## INSTRUCTION
Count the lines in the items below that contain the string "Task", matching case exactly. Reply with the number only.

## DATA
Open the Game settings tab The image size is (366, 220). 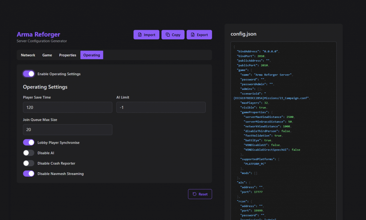click(x=47, y=55)
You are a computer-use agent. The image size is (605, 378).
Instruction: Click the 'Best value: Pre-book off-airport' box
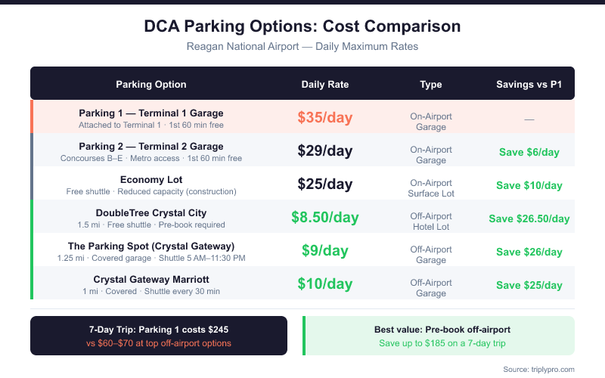(x=439, y=335)
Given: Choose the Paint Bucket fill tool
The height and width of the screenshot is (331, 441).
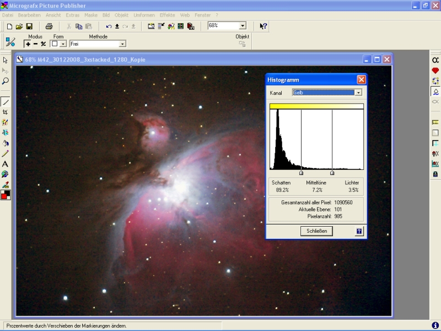Looking at the screenshot, I should coord(6,143).
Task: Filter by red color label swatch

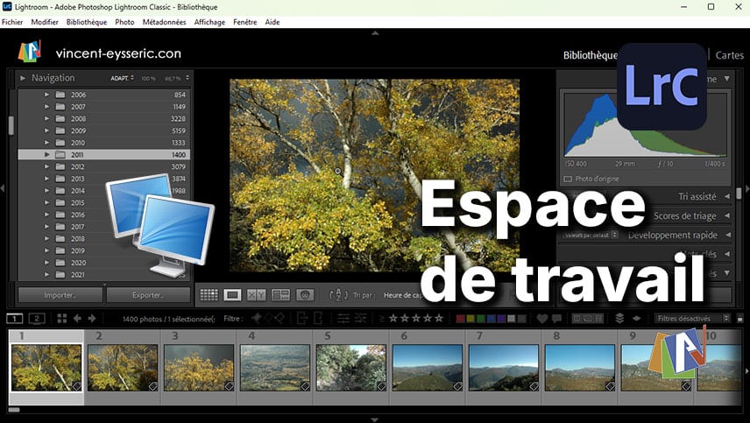Action: tap(463, 319)
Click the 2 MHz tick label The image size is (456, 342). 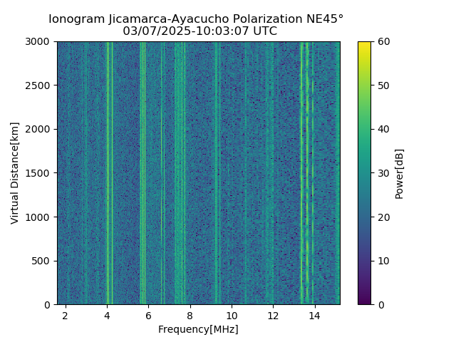point(66,316)
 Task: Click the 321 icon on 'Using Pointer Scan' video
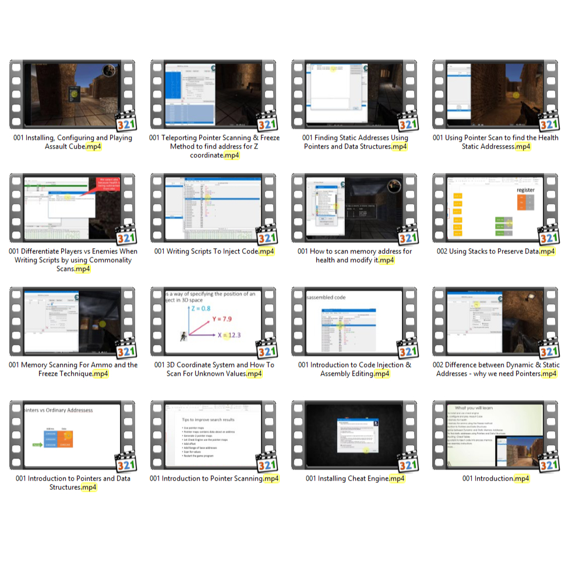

## ANSWER TO THE PROBLEM
2